Als ex-marinier en voormalig lid van de Bijzondere Bijstands Eenheid (BBE) die wordt ingezet bij geheime militaire operaties, is S. een goed getraind schutter. Tijdens de behandeling bleek dat S. tijdens een VN-missie begin jaren negentig in Cambodja in zijn hoedanigheid als marinier betrokken is geweest bij een aanval op een konvooi waarbij zes tot acht doden zijn gevallen. Door zijn werk als BBE’er zou S. het Post Traumatisch Stress Syndroom (PTSS) hebben opgelopen, waardoor hij in oktober 2003 tot zijn daad kwam. Hij vertelde dat hij zijn ex-schoonfamilie zag als de vijand. „Ik moést handelen, had alleen maar een missie."

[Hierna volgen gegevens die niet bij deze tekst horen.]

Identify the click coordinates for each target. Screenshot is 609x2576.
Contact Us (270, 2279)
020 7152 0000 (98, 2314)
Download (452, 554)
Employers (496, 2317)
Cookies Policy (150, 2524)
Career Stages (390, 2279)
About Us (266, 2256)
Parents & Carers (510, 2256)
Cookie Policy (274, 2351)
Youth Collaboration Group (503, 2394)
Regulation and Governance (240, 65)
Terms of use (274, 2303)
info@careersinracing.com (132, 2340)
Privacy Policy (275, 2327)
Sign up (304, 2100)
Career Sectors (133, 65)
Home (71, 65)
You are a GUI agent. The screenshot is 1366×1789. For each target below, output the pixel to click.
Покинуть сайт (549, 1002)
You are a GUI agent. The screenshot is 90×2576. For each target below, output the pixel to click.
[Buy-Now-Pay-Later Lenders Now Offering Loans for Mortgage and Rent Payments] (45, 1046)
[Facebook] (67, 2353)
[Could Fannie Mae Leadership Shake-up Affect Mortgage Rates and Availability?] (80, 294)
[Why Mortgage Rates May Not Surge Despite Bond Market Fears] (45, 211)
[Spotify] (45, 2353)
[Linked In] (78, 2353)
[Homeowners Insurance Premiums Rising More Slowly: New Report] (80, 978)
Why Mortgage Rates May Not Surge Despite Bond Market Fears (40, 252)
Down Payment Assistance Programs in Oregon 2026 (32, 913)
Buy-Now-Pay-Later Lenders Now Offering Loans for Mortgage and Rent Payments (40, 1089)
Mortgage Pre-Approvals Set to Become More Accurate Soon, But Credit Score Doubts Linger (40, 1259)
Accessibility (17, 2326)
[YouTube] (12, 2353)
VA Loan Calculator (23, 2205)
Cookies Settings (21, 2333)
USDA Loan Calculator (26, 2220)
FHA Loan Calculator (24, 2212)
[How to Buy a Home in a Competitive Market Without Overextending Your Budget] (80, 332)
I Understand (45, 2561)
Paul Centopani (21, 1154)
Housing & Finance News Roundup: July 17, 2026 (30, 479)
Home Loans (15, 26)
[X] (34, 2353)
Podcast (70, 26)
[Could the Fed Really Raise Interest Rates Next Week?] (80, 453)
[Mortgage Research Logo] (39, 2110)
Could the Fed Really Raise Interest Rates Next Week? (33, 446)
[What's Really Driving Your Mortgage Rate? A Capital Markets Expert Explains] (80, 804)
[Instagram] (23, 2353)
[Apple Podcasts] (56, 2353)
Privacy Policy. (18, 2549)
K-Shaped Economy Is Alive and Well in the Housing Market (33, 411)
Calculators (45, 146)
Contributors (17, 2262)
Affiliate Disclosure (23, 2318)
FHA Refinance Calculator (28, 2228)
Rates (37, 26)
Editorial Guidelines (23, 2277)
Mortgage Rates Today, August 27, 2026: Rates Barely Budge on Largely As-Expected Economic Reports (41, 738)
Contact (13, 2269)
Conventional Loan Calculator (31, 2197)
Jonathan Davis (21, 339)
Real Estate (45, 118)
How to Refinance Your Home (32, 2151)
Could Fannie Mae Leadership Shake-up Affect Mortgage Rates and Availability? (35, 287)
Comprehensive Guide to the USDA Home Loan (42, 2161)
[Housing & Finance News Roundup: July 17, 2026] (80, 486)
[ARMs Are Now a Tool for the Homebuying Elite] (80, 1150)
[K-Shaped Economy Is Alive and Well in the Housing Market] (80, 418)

Een familielid van de slachtoffers maakte gebruik van het spreekrecht dat slachtoffers en nabestaanden van zware misdrijven sinds 1 januari hebben. Ze vertelde dat de familie sinds oktober 2003 in een hel leeft. „Leven is overleven geworden." Ook sprak ze de hoop uit dat het verdriet dat hen is aangedaan door Paul S., een ander nooit zal overkomen.
De zaak gaat maandagmiddag verder. Mogelijk vindt een deel achter gesloten deuren plaats, als de verdachte gaat verklaren over zijn acties als BBE’er.